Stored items
# # # #

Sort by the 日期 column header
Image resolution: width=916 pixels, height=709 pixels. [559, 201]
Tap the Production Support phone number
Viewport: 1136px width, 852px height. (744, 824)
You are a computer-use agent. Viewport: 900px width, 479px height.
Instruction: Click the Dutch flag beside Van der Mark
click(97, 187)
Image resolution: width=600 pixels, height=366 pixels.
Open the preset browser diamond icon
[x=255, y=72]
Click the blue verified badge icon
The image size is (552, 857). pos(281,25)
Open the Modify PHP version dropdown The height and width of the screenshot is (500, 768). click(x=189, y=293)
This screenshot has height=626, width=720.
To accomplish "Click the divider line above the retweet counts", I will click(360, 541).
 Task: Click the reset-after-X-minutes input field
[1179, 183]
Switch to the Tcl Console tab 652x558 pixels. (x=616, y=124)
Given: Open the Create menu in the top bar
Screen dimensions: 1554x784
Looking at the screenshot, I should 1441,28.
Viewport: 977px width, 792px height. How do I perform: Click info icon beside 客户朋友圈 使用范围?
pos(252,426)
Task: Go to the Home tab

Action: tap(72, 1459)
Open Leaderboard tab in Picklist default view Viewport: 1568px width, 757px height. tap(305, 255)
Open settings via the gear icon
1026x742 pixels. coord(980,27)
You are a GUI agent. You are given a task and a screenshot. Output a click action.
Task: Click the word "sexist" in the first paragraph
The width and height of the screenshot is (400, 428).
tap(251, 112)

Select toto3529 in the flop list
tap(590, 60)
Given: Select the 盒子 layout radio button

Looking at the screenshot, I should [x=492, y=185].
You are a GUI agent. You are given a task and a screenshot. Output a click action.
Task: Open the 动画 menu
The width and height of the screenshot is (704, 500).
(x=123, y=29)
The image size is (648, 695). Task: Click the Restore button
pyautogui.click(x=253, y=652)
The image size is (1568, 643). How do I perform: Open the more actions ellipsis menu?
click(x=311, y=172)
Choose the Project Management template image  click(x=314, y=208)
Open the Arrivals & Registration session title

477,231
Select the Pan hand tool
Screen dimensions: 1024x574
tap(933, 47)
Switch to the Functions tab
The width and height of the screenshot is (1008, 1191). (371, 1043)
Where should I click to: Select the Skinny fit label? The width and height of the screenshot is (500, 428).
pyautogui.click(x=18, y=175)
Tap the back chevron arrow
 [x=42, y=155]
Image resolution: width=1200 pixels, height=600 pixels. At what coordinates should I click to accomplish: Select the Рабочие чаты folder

# # # #

**Exercise objective:**
Each line in the data is to be written out precisely.

**Task result:**
Sort by the 日期 column header
Image resolution: width=916 pixels, height=709 pixels. [559, 201]
Tap the Production Support phone number
Viewport: 1136px width, 852px height. (744, 824)
You are a computer-use agent. Viewport: 900px width, 479px height.
Instruction: Click the Dutch flag beside Van der Mark
click(97, 187)
Image resolution: width=600 pixels, height=366 pixels.
Open the preset browser diamond icon
[x=255, y=72]
Click the blue verified badge icon
The image size is (552, 857). pos(281,25)
Open the Modify PHP version dropdown The height and width of the screenshot is (500, 768). click(x=189, y=293)
This screenshot has height=626, width=720.
To accomplish "Click the divider line above the retweet counts", I will click(360, 541).
 Task: Click the reset-after-X-minutes input field
[1179, 183]
Switch to the Tcl Console tab 652x558 pixels. (x=616, y=124)
Given: Open the Create menu in the top bar
Screen dimensions: 1554x784
Looking at the screenshot, I should 1441,28.
Viewport: 977px width, 792px height. How do I perform: Click info icon beside 客户朋友圈 使用范围?
pos(252,426)
Task: Go to the Home tab

Action: tap(72, 1459)
Open Leaderboard tab in Picklist default view Viewport: 1568px width, 757px height. tap(305, 255)
Open settings via the gear icon
1026x742 pixels. coord(980,27)
You are a GUI agent. You are given a task and a screenshot. Output a click action.
Task: Click the word "sexist" in the first paragraph
The width and height of the screenshot is (400, 428).
tap(251, 112)

Select toto3529 in the flop list
tap(590, 60)
Given: Select the 盒子 layout radio button

Looking at the screenshot, I should [x=492, y=185].
You are a GUI agent. You are given a task and a screenshot. Output a click action.
Task: Open the 动画 menu
The width and height of the screenshot is (704, 500).
(x=123, y=29)
The image size is (648, 695). Task: Click the Restore button
pyautogui.click(x=253, y=652)
The image size is (1568, 643). How do I perform: Open the more actions ellipsis menu?
click(x=311, y=172)
Choose the Project Management template image  click(x=314, y=208)
Open the Arrivals & Registration session title

477,231
Select the Pan hand tool
Screen dimensions: 1024x574
tap(933, 47)
Switch to the Functions tab
The width and height of the screenshot is (1008, 1191). (371, 1043)
Where should I click to: Select the Skinny fit label? The width and height of the screenshot is (500, 428).
pyautogui.click(x=18, y=175)
Tap the back chevron arrow
 [x=42, y=155]
Image resolution: width=1200 pixels, height=600 pixels. At what coordinates should I click to accomplish: Select the Рабочие чаты folder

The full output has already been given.